3D printer repair and the wrap up of COVID PPE printing for now

posted in: 3D Printing, DIY Geek Things | 0

Printing to the point of failure

About a week ago in the middle of printing ~ 800 more ear savers, the printer made one helluva racket and the U Axis stopped moving. I immediately knew what the issue was as it only happened when the Y axis was in a certain position – a broken wire. Below if a video of me testing.

I moved the printer to the Y axis position where it failed, and I could not get the U axis to move without a grinding noise. Moved it back away from that Y axis position and it moved fine. I knew I used not optimal wires in the cable chains initially and was planning to replace them, but it turns out printing KM’s worth of filament over a 1.5 month period really pushed it to the breaking point.

The original wires that failed were the stock cables that came from E3D with the steppers I ordered. These are normal PVC wrapped wires in a sleeve. Now the sleeve did well protecting the wires, but one wire inside just snapped. So I did some reading about proper cable chain grade wires and learned a few things.

Entries provided:
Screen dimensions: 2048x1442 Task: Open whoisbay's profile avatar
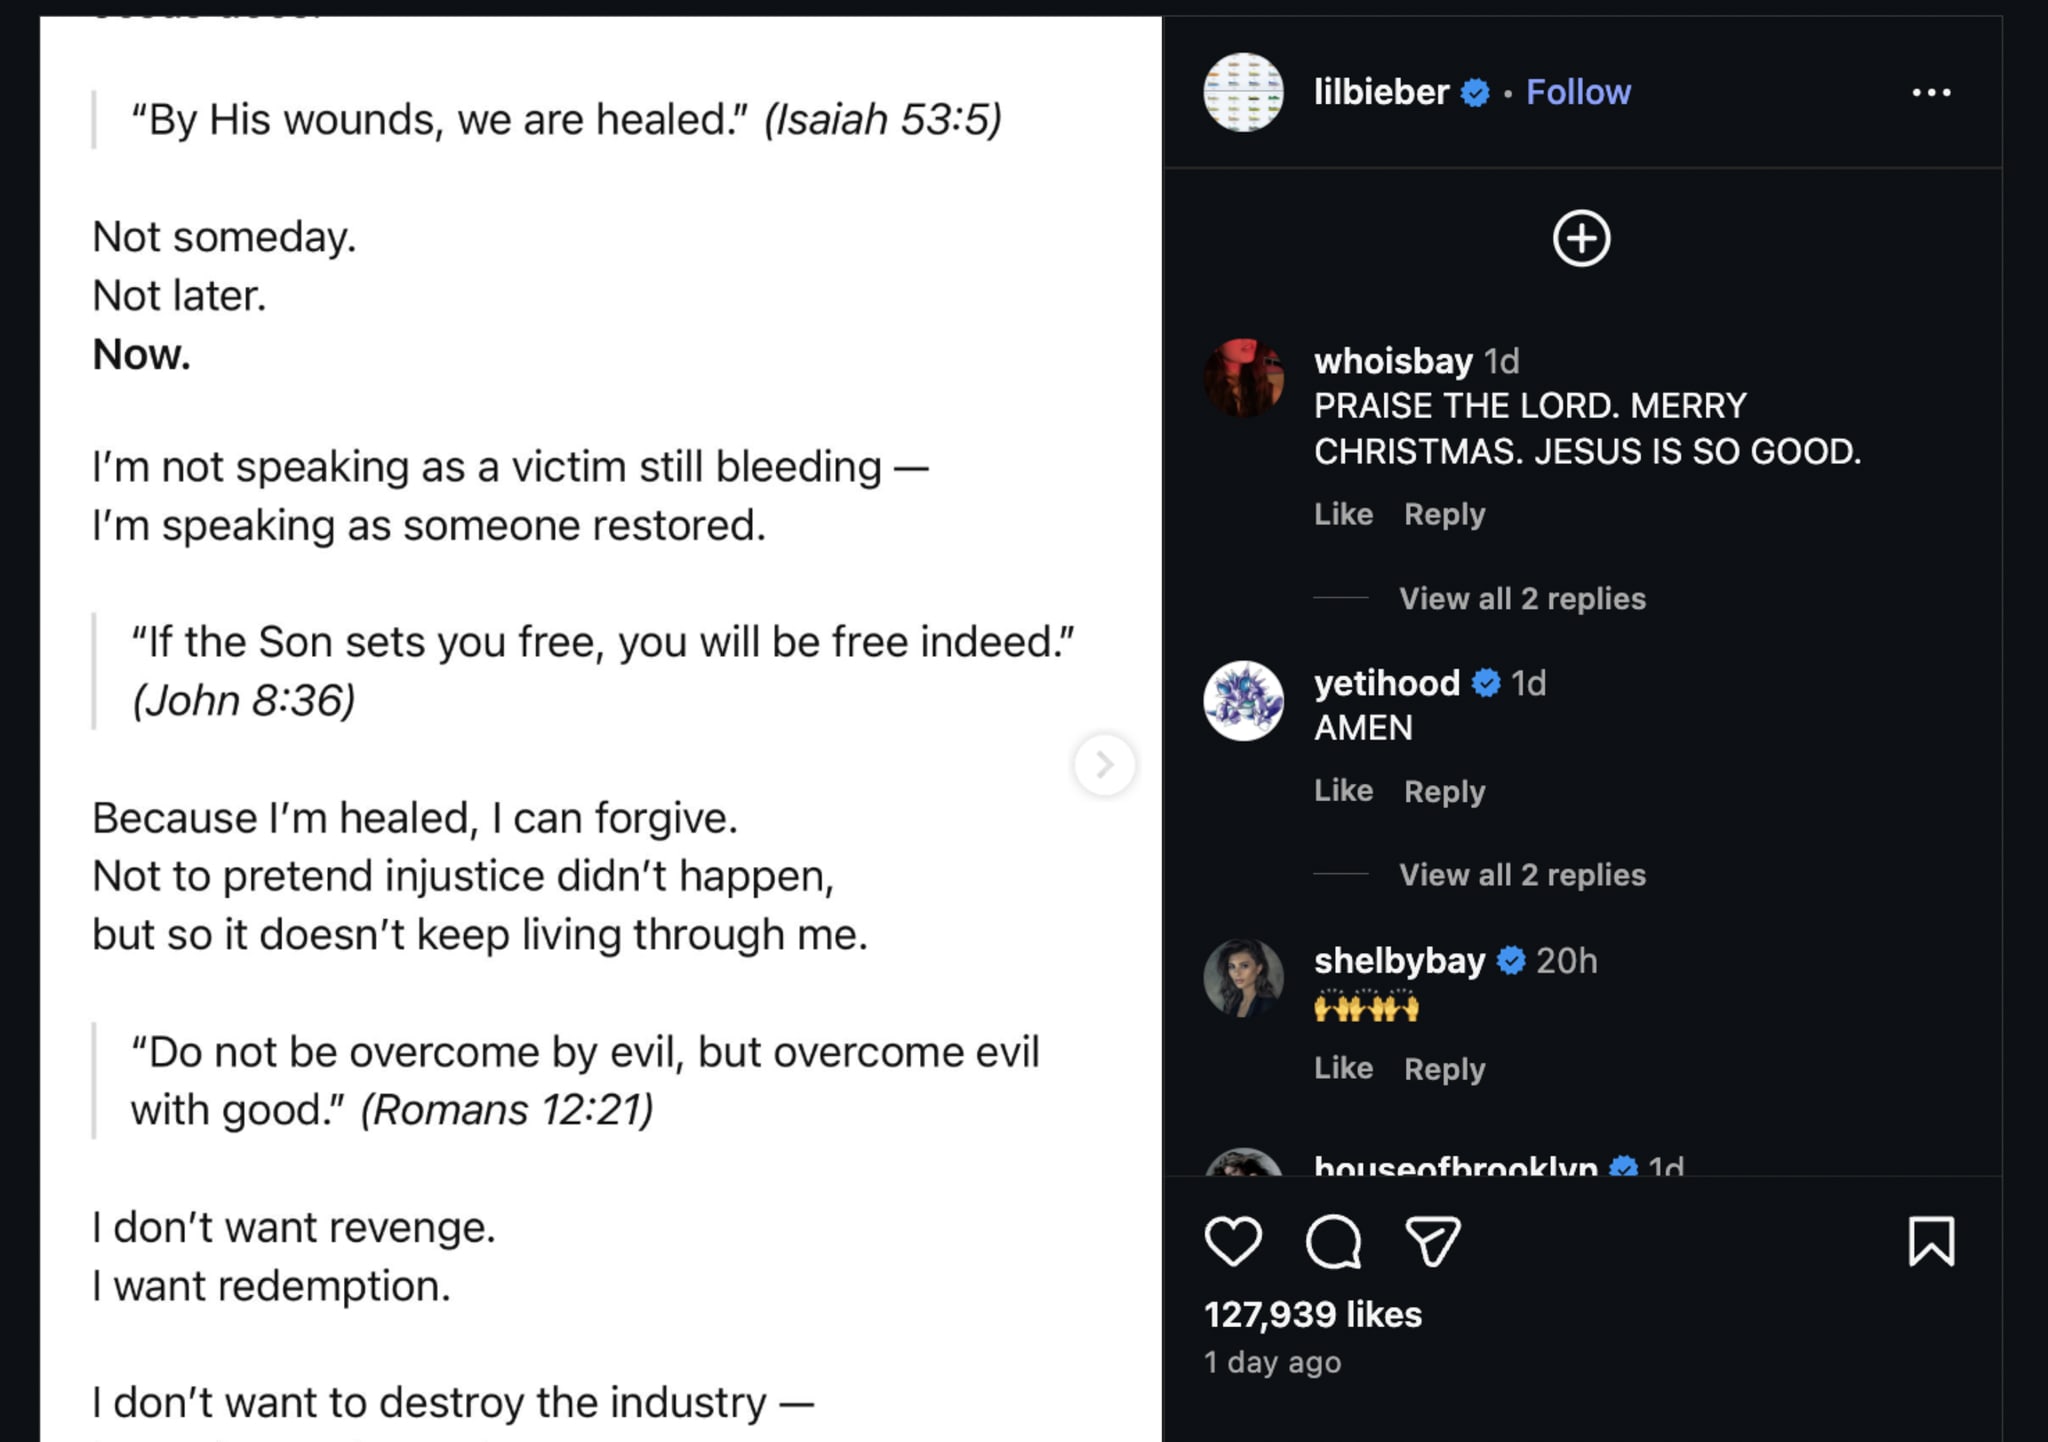[1243, 378]
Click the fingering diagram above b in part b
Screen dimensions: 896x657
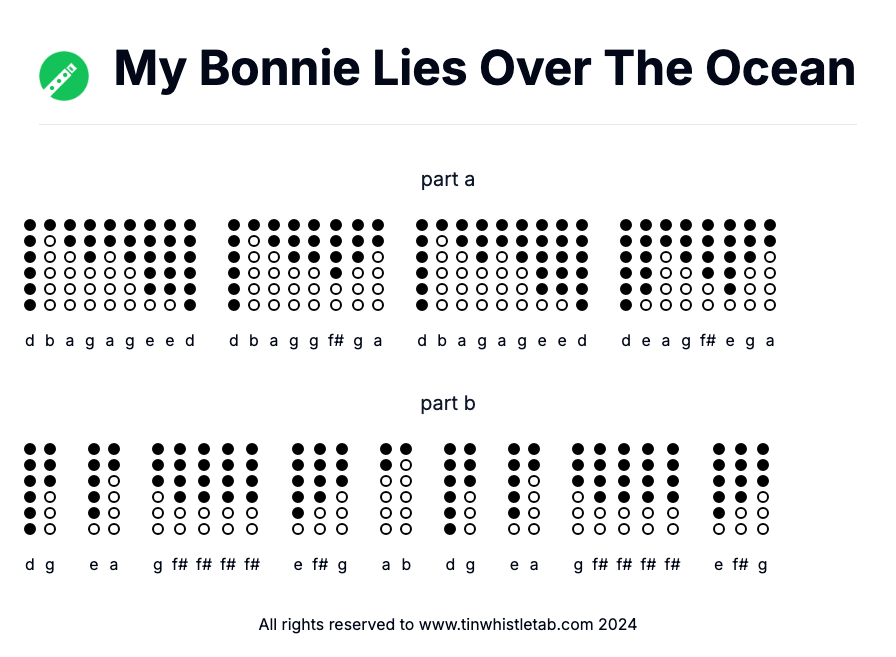[406, 489]
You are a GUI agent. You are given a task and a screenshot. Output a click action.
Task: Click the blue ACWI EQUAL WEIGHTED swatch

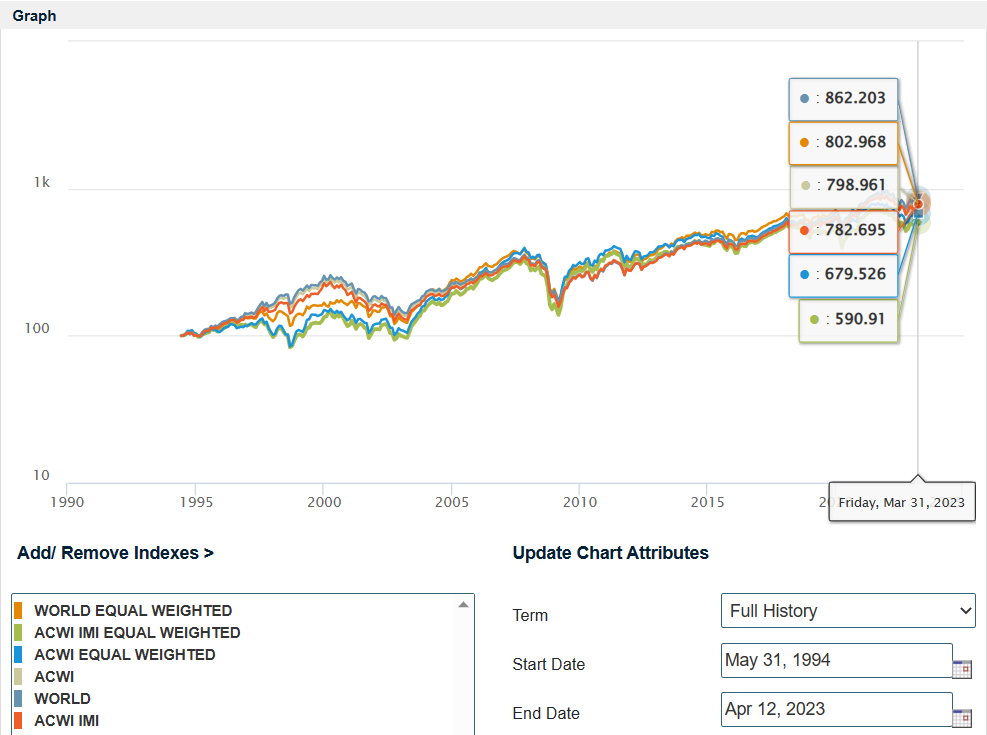pos(19,655)
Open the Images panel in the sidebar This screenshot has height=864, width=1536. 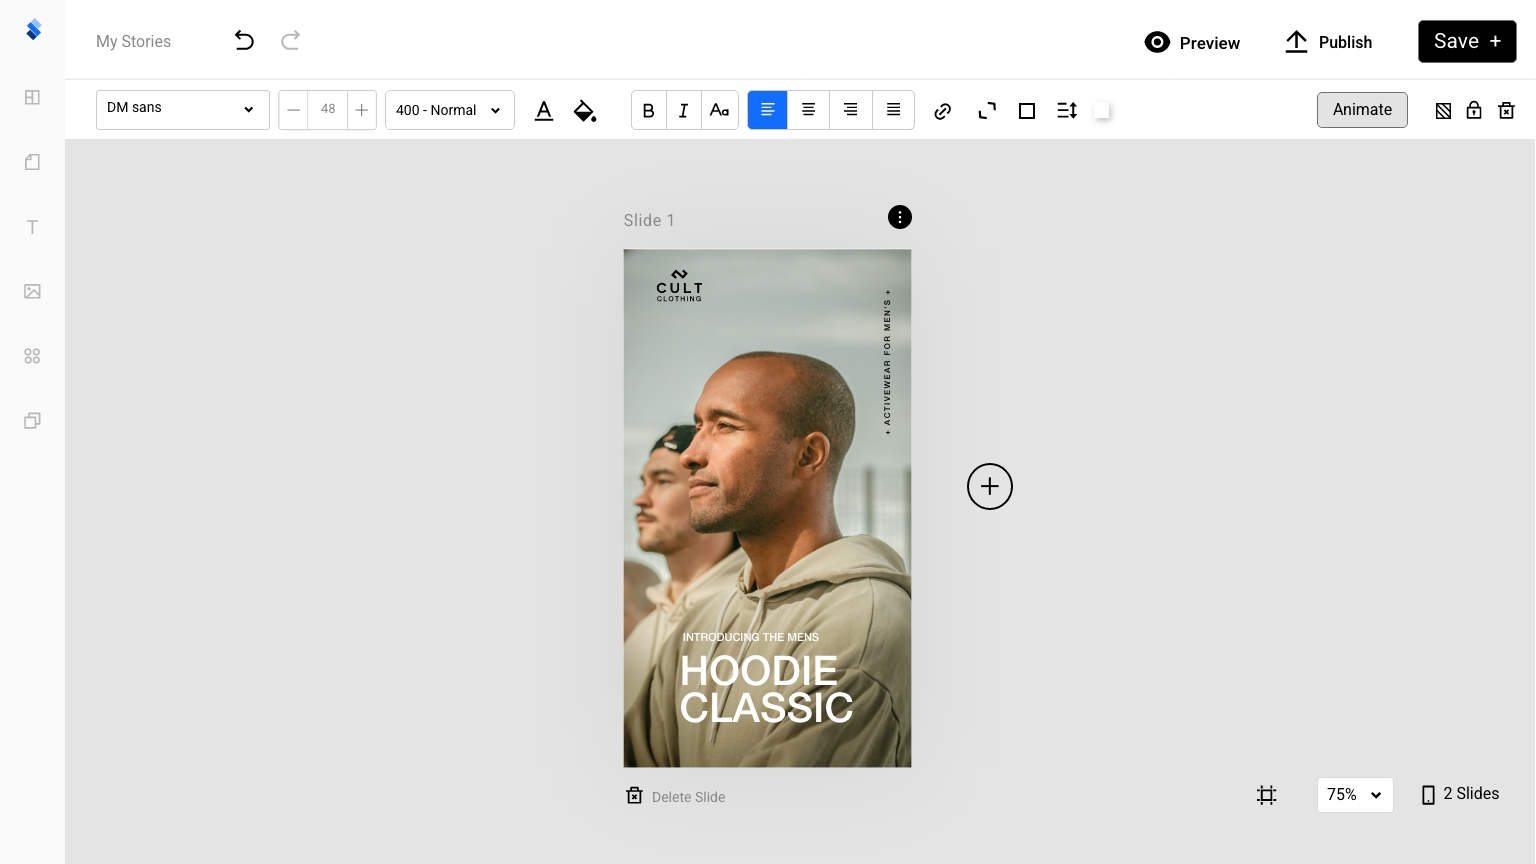pos(32,291)
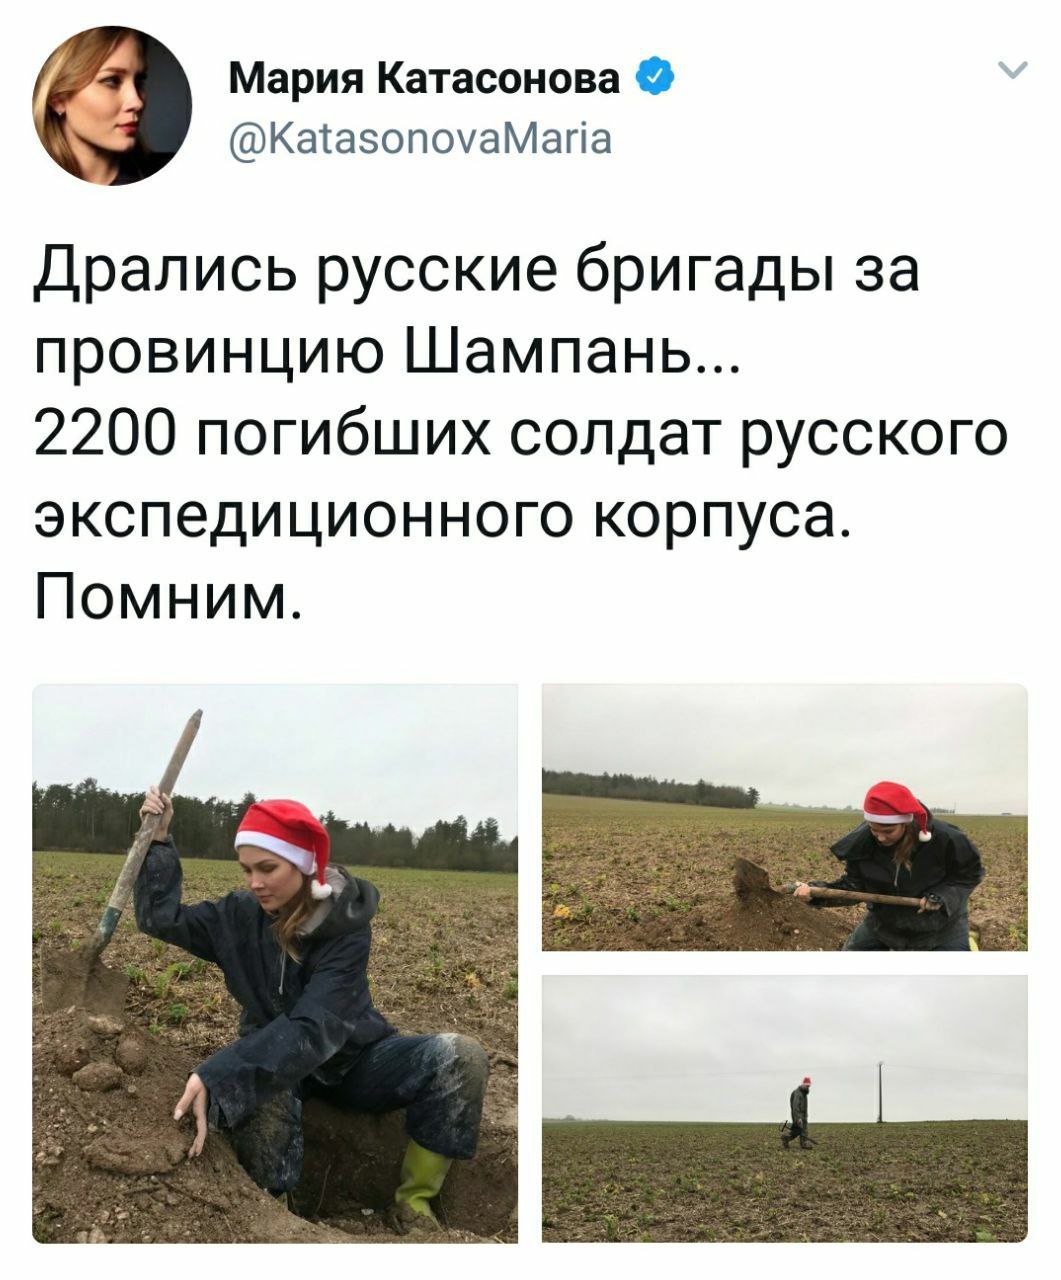Viewport: 1061px width, 1280px height.
Task: Click the Мария Катасонова display name
Action: [425, 78]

Action item:
Rewrite the post about 3D printer repair between "About a week" and "the breaking point.", inclusive, replacing "grinding noise" with "clicking noise". The records have no connection to the post about 3D printer repair.

Solved problem:
About a week ago in the middle of printing ~ 800 more ear savers, the printer made one helluva racket and the U Axis stopped moving. I immediately knew what the issue was as it only happened when the Y axis was in a certain position – a broken wire. Below if a video of me testing.

I moved the printer to the Y axis position where it failed, and I could not get the U axis to move without a clicking noise. Moved it back away from that Y axis position and it moved fine. I knew I used not optimal wires in the cable chains initially and was planning to replace them, but it turns out printing KM’s worth of filament over a 1.5 month period really pushed it to the breaking point.